> **Information provided**

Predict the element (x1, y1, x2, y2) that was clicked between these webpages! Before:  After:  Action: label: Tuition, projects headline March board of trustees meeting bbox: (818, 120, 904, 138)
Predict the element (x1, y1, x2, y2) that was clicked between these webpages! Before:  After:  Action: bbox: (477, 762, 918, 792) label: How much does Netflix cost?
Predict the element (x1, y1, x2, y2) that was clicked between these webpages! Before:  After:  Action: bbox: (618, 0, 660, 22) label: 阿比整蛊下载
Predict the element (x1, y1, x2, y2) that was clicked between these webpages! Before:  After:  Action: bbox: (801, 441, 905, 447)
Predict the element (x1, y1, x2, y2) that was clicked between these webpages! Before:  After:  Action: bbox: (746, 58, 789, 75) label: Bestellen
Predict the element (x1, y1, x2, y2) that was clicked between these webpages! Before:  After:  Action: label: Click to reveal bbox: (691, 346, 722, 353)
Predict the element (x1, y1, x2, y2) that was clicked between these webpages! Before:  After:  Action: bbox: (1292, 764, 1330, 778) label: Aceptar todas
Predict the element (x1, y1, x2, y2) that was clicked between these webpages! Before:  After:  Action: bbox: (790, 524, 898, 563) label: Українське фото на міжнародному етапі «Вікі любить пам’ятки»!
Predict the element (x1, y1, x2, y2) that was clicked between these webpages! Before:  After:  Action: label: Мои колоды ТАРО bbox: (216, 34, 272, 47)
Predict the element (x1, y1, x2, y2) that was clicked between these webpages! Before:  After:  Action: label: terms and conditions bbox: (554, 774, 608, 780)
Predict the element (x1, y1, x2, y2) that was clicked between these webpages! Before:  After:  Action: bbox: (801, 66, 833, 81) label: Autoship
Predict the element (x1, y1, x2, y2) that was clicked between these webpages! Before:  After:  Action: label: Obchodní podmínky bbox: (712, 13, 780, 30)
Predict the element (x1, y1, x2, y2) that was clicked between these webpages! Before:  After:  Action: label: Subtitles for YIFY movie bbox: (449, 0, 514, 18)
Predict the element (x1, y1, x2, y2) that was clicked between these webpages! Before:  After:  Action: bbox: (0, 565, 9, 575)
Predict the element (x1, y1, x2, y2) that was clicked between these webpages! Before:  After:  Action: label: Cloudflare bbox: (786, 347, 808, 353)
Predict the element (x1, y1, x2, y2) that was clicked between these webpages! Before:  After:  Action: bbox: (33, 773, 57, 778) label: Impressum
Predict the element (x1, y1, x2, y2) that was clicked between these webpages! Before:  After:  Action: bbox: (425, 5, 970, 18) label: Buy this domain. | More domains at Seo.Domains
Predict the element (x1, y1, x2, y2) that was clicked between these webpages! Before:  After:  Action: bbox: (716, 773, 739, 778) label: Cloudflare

> **Aim of the task**
Put every one of the records into a two-column CSV with the header text,answer, one row per record. Enclose each field in double quotes and replace any line breaks inside a field with spaces.

> **Written response**
text,answer
"Predict the element (x1, y1, x2, y2) that was clicked between these webpages! Before:  After:","Action: label: Tuition, projects headline March board of trustees meeting bbox: (818, 120, 904, 138)"
"Predict the element (x1, y1, x2, y2) that was clicked between these webpages! Before:  After:","Action: bbox: (477, 762, 918, 792) label: How much does Netflix cost?"
"Predict the element (x1, y1, x2, y2) that was clicked between these webpages! Before:  After:","Action: bbox: (618, 0, 660, 22) label: 阿比整蛊下载"
"Predict the element (x1, y1, x2, y2) that was clicked between these webpages! Before:  After:","Action: bbox: (801, 441, 905, 447)"
"Predict the element (x1, y1, x2, y2) that was clicked between these webpages! Before:  After:","Action: bbox: (746, 58, 789, 75) label: Bestellen"
"Predict the element (x1, y1, x2, y2) that was clicked between these webpages! Before:  After:","Action: label: Click to reveal bbox: (691, 346, 722, 353)"
"Predict the element (x1, y1, x2, y2) that was clicked between these webpages! Before:  After:","Action: bbox: (1292, 764, 1330, 778) label: Aceptar todas"
"Predict the element (x1, y1, x2, y2) that was clicked between these webpages! Before:  After:","Action: bbox: (790, 524, 898, 563) label: Українське фото на міжнародному етапі «Вікі любить пам’ятки»!"
"Predict the element (x1, y1, x2, y2) that was clicked between these webpages! Before:  After:","Action: label: Мои колоды ТАРО bbox: (216, 34, 272, 47)"
"Predict the element (x1, y1, x2, y2) that was clicked between these webpages! Before:  After:","Action: label: terms and conditions bbox: (554, 774, 608, 780)"
"Predict the element (x1, y1, x2, y2) that was clicked between these webpages! Before:  After:","Action: bbox: (801, 66, 833, 81) label: Autoship"
"Predict the element (x1, y1, x2, y2) that was clicked between these webpages! Before:  After:","Action: label: Obchodní podmínky bbox: (712, 13, 780, 30)"
"Predict the element (x1, y1, x2, y2) that was clicked between these webpages! Before:  After:","Action: label: Subtitles for YIFY movie bbox: (449, 0, 514, 18)"
"Predict the element (x1, y1, x2, y2) that was clicked between these webpages! Before:  After:","Action: bbox: (0, 565, 9, 575)"
"Predict the element (x1, y1, x2, y2) that was clicked between these webpages! Before:  After:","Action: label: Cloudflare bbox: (786, 347, 808, 353)"
"Predict the element (x1, y1, x2, y2) that was clicked between these webpages! Before:  After:","Action: bbox: (33, 773, 57, 778) label: Impressum"
"Predict the element (x1, y1, x2, y2) that was clicked between these webpages! Before:  After:","Action: bbox: (425, 5, 970, 18) label: Buy this domain. | More domains at Seo.Domains"
"Predict the element (x1, y1, x2, y2) that was clicked between these webpages! Before:  After:","Action: bbox: (716, 773, 739, 778) label: Cloudflare"